Cuánto
nos sigue costando entender los caminos del Reino de Dios porque todavía
seguimos pensando en grandezas y vanidades, necesitamos una buena cura de
humildad
Zacarías 8,1-8; Sal 101; Lucas 9,46-50
Qué carreras innecesarias hacemos
tantas veces en la vida. Todos queremos llegar los primeros; hemos hecho de la
vida una competición, una competición en la que falta la verdadera
competitividad, nos falta deportividad. En los juegos de la vida muchas veces
no nos queda más remedio que decir al final, porque quizá no fuimos nosotros
los ganadores, lo importante es la participación. Suele ser una forma de
deportividad, pero muchas veces puede quedársenos en palabras, porque en el
fondo por encima de todo lo que nosotros queríamos era quedar por encima de
todos.
Es cierto que tenemos que esforzarnos
por hacer lo mejor, es necesario un espíritu de superación, tenemos que buscar estímulos
para esa necesaria ascensión que hemos de ir haciendo en la vida; pero nunca
han de ser los codazos para eliminar al otro, para desestabilizar, los modos de
estímulo y superación.
Lo importante sería el servicio,
aquello que hacemos nos beneficie a todos, no solo a los nuestros, o no solo
nuestras ganancias particulares, sino que sintamos que aquello bueno que
hacemos es una perla que va a embellecer la vida de todos. Pero ya sabemos como
aparecen dentro de nosotros el amor propio, el orgullo, las rivalidades, los
enfrentamientos, las suspicacias, las envidias ante lo bueno que pueda
beneficiar a los demás o ante lo bueno que veamos realizar por parte de los
otros.
Nos pasa a todos tantas veces aunque
tengamos buena voluntad y buenos deseos. Queremos entender las palabras de
Jesús pero pronto nos desinflamos, desde desilusiones que tenemos en la vida,
desde las comparaciones que nos hacemos con los demás, desde los cantos de
sirena de lo que nos ofrece nuestro mundo, desde esa pendiente resbaladiza en
que vemos caminar a otros pero que al final nosotros también caminamos por
ella, y nos aparecen esas apetencias, nos aparece el mirar con ojos envidiosos
los avances y los logros que otros alcanzan, nos vienen esos sueños de grandeza
que tan fácilmente se nos meten no solo en la cabeza sino en el corazón y
terminamos dejándonos influir, dejándonos empapar por el espíritu del mundo que
nos rodea.
Así andaban también los discípulos que
rodeaban a Jesús. Con sus sueños de mesianismos comenzaban ya a apetecer cuál era
el mejor lugar que pudieran conseguir en ese Reino nuevo, que Jesús estaba
continuamente anunciando. Pero escuchaban de Jesús lo que les interesaba.
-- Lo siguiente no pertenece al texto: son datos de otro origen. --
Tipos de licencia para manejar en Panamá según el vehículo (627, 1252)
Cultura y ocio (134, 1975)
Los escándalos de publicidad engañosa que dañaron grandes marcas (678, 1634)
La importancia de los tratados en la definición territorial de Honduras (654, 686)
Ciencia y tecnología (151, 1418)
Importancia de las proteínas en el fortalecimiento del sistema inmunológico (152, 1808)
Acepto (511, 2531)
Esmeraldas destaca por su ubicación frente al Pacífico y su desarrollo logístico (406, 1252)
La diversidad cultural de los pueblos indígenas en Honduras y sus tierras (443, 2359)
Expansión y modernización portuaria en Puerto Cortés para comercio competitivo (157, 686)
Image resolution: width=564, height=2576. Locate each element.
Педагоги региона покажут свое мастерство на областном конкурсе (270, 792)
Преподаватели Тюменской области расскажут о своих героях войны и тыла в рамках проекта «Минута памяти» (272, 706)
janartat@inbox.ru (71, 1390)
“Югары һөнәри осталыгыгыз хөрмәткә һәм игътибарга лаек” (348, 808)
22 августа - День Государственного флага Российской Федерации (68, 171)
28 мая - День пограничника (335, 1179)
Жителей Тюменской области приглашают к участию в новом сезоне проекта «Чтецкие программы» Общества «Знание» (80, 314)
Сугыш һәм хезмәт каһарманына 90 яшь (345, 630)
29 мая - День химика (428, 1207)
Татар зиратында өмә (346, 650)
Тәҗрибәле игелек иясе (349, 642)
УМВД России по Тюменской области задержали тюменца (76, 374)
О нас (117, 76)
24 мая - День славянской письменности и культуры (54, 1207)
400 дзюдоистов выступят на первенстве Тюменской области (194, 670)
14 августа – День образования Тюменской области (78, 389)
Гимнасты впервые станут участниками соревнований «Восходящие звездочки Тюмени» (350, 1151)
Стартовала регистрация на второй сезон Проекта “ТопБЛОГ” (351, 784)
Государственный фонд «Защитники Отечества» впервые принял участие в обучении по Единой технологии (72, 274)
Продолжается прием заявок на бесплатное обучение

Tantas veces Jesús les había hablado del espíritu de servicio o de saber
hacerse los últimos, pero esas palabras no terminaban de calar en ellos. Por
eso discutían por el camino por los primeros puestos.
Y Jesús les pone en medio un niño, y
les dice que hay que ser como niños, que hay, por otra parte, que saber acoger
a un niño, que era lo mismo que acoger a los que en la vida se consideraban
pequeños y sin valor. Esos que nosotros dejamos a un lado, esos que están a la
vera del camino pero que no sabemos poner a caminar junto a nosotros, esos que
nos parece que nada valen porque estamos muy llenos de prejuicios y no miramos
el valor profundo de las personas, sino que nos dejamos llevar por las
apariencias.
Cuánto nos sigue costando entender los
caminos que Jesús nos ofrece, los verdaderos caminos del Reino de Dios. Todavía
seguimos pensando en grandezas, todavía seguimos presentando imágenes
grandiosas y llenas de vanidad, todavía seguimos poniéndonos ropajes ostentosos
para expresar que estamos llenos de poder, todavía seguimos soñando con
solemnidades, con reverencias y con reconocimientos.
Y todo eso un día se nos vendrá abajo y
nos quedaremos sin nada. Hoy hemos visto como se venía abajo una iglesia
arrasada por el empuje de la lava de un volcán; es cierto que era algo humilde
y sencillo, pero cuando tanta gente se ha quedado sin nada en la más terrible
desnudez y pobreza, es una imagen significativa que también la Iglesia se haya
quedado al lado de los que nada tienen porque también se ha quedado sin nada,
porque su templo se ha ido abajo. Una imagen de cómo hemos de abajarnos, de
ponernos no metafóricamente sino en la más cruda realidad al lado de los pobres
y que nada tienen.
¿Cuándo nos despojaremos de tantas
vanidades para ser en verdad la Iglesia de Jesús?